Boca – River, bien plus qu’un superclásico

Ce qui est arrivé à Morete, la Bombonera l’a vu. Mieux encore, le pays entier l’a vu car Isabelita Perón, Présidente de la nation et veuve de Juan, a exigé la diffusion de ce Boca – River en direct à la télévision. Le grand chroniqueur Enrique Raab[2] profite de l’événement pour rédiger un papier mémorable dont la lecture débute avec un chauffeur de taxi lettré et s’achève dans un théâtre, aux côtés d’un vieux guichetier, supporter hésitant de Boca. Il y décrit Buenos Aires, ville morte le temps du match, après que le fanatisme des hinchas se soit déplacé des rues adjacentes à la Bombonera vers l’intérieur du stade. Raab n’élude pas la dimension politique du superclásico, insistant sur la Marcha Peronista braillée par le camp boquense ou, par opposition, l’irrévérence des Millonarios vis à vis d’Isabelita, ce qui en fait des gorilas, le surnom des ennemis du justicialisme péroniste dont les plus extrémistes liquideront le journaliste en 1977[3].
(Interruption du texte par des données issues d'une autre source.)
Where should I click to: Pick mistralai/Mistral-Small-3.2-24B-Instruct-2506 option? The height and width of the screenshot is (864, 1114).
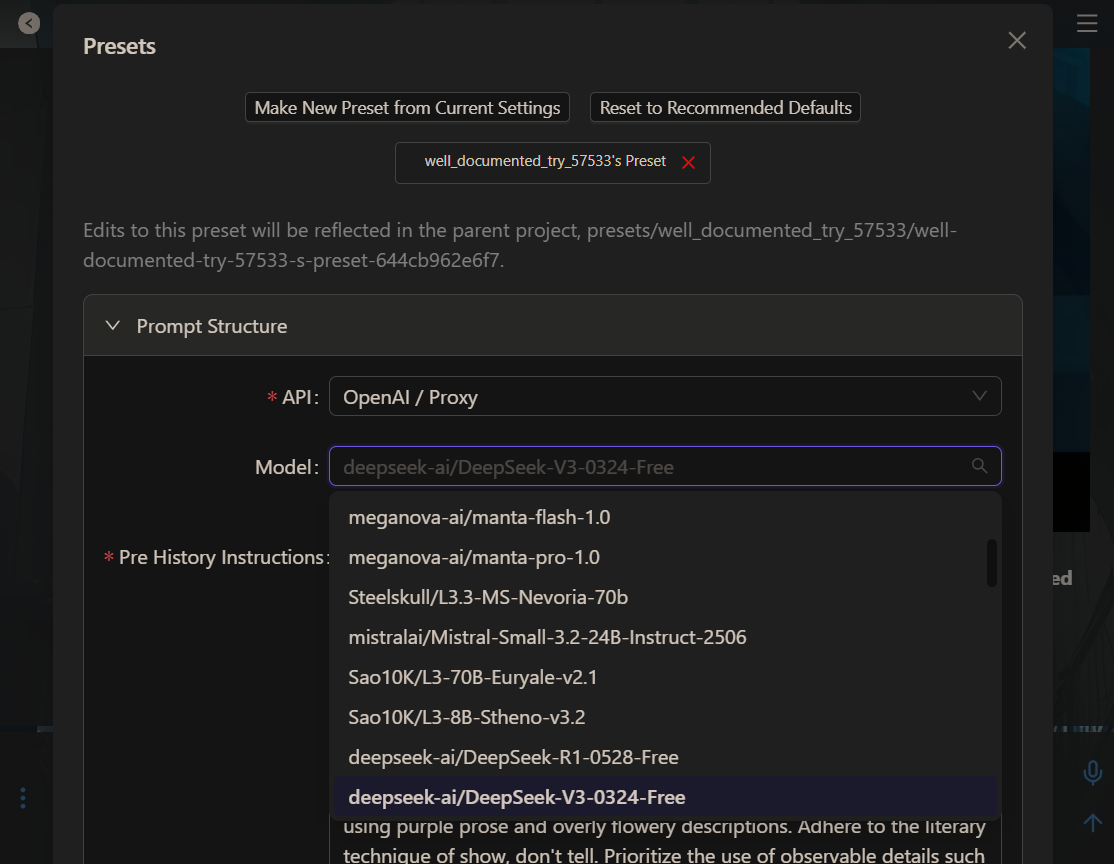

Enrique Raab au centre, crâne dégarni.

Ce derby est le centième de l’ère professionnelle et s’inscrit dans le programme de la 16e journée du Metropolitano 1975. Si Boca est à la traîne, River caracole en tête du championnat et rêve d’un sacre qui le fuit depuis 1957. Mais ce soir-là, il n’est pas encore question de titre, c’est une autre série qu’il faut briser : cela fait neuf ans que les Millonarios échouent sur la pelouse de Boca Juniors, cela n’a que trop duré, les hinchas ont été clairs.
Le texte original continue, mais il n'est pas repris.